EPA Science Under Scrutiny by Trump Political Staff - ComradeTaco
http://www.nytimes.com/aponline/2017/01/25/us/politics/ap-us-trump-agencies-crackdown.html
======
dmix
An official at EPA who worked under Obama isn't buying into this hysteria.

> Longtime employees at three of the agencies — including some career
> environmental regulators who conceded that they remained worried about what
> President Trump might do on policy matters — said such orders were not much
> different from those delivered by the Obama administration as it shifted
> policies from the departing White House of George W. Bush. They called
> reactions to the agency memos overblown.

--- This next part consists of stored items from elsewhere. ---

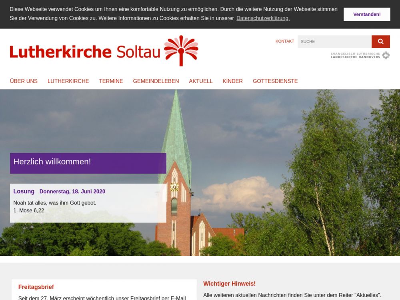Open the Lutherkirche menu item
The height and width of the screenshot is (300, 400).
[x=68, y=81]
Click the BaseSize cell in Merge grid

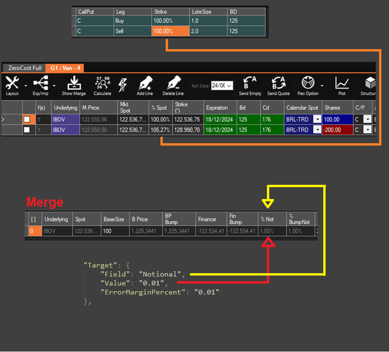113,231
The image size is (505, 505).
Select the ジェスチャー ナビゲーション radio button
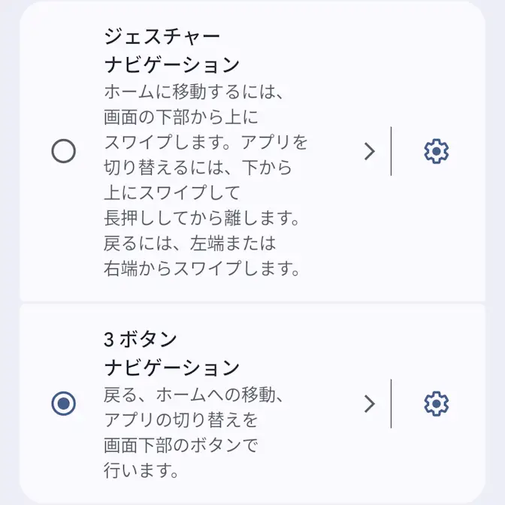pyautogui.click(x=64, y=152)
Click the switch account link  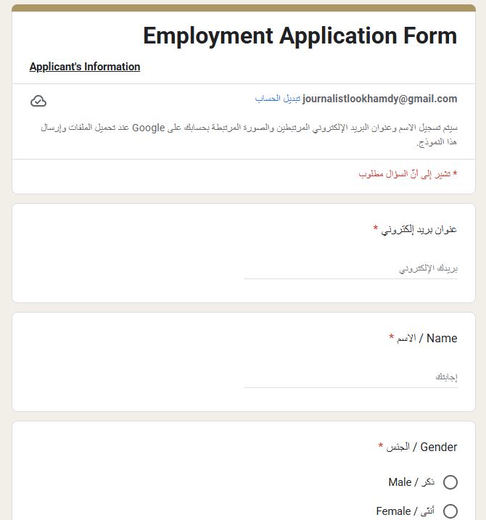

> “I’ve lived through many transitions, and I don’t think this is a story,”
> said a senior E.P.A. career official who spoke on the condition of anonymity
> because he was not authorized to speak to the news media on the matter. “I
> don’t think it’s fair to call it a gag order. This is standard practice. And
> the move with regard to the grants, when a new administration comes in, you
> run things by them before you update the website.”

[https://mobile.nytimes.com/2017/01/25/us/politics/some-
agenc...](https://mobile.nytimes.com/2017/01/25/us/politics/some-agencies-
told-to-halt-communications-as-trump-administration-moves-in.html)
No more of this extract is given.